* Entries supplied:
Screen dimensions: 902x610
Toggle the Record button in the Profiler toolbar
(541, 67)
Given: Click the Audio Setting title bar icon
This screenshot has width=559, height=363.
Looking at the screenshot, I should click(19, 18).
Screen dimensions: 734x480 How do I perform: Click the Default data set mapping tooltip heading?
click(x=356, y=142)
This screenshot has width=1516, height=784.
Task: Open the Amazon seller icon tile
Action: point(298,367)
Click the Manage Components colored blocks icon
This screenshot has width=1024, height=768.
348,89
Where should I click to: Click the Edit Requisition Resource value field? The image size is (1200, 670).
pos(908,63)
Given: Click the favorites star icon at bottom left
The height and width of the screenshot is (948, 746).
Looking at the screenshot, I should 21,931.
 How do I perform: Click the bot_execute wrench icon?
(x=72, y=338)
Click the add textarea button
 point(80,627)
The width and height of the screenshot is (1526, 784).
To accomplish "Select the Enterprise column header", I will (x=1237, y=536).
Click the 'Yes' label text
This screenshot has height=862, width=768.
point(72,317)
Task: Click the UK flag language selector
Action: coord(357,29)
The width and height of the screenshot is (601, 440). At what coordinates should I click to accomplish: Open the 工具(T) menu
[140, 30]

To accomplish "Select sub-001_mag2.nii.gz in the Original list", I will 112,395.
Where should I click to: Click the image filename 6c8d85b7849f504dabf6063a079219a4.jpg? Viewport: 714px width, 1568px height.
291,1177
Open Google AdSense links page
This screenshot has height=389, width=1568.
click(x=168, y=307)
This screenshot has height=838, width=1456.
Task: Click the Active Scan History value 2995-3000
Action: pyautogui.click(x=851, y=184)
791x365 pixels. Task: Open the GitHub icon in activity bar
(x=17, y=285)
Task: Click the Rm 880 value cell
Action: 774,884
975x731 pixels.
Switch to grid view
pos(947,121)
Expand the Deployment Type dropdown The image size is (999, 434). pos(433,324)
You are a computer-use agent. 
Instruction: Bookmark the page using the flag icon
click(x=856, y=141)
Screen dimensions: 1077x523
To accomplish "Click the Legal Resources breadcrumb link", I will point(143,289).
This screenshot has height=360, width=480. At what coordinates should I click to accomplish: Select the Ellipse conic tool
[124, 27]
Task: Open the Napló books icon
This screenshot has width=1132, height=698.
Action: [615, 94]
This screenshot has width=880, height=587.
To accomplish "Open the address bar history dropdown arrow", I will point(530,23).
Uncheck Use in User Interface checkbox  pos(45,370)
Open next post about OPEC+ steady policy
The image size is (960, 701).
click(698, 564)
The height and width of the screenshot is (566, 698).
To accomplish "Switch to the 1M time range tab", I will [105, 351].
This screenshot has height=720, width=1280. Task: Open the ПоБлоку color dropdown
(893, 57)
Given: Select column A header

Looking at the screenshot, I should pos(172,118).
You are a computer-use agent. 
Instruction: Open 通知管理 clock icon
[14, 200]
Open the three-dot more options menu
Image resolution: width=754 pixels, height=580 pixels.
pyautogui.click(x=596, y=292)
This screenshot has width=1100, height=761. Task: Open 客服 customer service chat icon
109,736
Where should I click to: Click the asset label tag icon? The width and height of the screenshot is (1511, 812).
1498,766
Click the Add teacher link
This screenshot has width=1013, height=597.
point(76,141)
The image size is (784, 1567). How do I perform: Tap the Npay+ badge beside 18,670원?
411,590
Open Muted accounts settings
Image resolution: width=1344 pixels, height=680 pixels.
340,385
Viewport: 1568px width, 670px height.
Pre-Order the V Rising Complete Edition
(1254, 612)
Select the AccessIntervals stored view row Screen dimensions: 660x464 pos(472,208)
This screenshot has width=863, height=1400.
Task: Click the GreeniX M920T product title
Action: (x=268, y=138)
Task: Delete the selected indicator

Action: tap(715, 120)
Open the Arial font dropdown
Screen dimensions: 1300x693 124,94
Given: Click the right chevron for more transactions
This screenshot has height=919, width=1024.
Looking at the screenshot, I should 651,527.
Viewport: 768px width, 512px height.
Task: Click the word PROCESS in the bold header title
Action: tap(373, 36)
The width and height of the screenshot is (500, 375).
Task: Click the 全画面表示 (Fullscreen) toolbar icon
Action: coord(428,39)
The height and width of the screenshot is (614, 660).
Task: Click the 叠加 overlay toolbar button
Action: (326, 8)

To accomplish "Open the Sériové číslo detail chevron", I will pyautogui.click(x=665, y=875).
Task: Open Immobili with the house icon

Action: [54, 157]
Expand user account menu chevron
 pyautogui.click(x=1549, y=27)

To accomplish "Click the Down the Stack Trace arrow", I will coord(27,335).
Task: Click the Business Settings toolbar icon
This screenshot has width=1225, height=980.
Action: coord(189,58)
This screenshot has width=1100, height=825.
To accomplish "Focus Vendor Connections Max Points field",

* What you have to do: Pull every line containing "arrow" from the data.

* Your response:
To accomplish "Open the address bar history dropdown arrow", I will point(530,23).
To accomplish "Click the Down the Stack Trace arrow", I will coord(27,335).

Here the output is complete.